Problem – Return every line of the entries below that contains the word "options", copying each line in full.

--- Begin Exercise data ---

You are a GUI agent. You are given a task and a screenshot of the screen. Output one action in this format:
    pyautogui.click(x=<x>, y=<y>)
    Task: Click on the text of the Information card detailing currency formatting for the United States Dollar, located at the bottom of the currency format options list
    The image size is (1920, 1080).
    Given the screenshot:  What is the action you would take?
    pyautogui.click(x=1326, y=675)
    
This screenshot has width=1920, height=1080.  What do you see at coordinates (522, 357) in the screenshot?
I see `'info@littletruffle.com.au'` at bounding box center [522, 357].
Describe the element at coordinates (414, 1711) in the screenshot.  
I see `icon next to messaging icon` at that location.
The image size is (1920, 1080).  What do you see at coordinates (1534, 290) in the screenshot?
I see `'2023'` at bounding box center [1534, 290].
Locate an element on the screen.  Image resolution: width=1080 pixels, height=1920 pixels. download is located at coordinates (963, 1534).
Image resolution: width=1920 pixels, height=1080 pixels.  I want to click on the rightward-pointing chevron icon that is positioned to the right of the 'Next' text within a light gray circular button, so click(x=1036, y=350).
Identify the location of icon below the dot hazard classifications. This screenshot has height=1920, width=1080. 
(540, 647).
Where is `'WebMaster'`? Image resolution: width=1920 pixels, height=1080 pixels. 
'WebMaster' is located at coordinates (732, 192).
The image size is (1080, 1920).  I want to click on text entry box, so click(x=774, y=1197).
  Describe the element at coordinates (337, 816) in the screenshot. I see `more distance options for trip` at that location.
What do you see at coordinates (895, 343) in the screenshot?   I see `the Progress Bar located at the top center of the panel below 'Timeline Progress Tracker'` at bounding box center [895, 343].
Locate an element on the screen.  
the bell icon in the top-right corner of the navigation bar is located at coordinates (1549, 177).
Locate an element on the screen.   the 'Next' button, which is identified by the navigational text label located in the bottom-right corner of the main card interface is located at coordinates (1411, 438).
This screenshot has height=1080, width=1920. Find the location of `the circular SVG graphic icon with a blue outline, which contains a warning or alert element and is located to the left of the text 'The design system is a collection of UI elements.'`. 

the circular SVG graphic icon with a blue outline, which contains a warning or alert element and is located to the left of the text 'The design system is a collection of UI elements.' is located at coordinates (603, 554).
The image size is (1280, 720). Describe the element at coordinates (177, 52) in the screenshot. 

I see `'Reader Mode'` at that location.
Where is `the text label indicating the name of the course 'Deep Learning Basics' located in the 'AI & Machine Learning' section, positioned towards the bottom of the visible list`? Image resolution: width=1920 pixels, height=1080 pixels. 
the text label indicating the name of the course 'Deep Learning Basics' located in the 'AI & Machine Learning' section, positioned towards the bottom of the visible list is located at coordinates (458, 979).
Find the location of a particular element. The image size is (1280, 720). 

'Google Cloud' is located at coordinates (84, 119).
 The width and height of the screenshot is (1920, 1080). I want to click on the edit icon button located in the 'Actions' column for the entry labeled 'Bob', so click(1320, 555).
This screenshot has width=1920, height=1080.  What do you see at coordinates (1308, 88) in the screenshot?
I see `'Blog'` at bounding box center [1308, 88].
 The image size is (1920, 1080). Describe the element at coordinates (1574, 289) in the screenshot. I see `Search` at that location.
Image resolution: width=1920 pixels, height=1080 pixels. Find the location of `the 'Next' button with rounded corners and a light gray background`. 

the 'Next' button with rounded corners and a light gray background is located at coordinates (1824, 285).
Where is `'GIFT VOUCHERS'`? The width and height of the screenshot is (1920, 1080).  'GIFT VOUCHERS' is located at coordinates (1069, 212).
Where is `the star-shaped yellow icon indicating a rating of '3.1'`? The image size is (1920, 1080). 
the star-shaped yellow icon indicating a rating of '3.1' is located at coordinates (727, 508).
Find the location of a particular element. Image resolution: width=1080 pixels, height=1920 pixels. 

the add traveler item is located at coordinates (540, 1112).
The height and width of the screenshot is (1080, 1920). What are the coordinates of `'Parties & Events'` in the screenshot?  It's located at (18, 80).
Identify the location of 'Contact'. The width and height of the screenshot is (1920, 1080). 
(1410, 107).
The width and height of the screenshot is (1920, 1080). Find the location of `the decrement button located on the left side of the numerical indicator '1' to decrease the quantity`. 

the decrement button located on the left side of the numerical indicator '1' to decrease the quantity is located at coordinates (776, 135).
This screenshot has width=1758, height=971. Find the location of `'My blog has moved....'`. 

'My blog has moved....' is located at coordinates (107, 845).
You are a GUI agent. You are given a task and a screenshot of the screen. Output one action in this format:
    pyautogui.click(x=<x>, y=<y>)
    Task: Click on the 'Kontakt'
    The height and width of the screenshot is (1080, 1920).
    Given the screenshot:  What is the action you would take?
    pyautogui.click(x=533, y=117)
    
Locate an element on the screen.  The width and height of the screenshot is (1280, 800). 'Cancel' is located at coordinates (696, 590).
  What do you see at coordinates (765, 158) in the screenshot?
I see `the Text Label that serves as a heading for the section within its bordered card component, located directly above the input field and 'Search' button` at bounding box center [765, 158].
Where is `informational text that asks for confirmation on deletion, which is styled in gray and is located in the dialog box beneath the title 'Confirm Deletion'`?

--- End Exercise data ---

Full answer –
    Task: Click on the text of the Information card detailing currency formatting for the United States Dollar, located at the bottom of the currency format options list
  Describe the element at coordinates (337, 816) in the screenshot. I see `more distance options for trip` at that location.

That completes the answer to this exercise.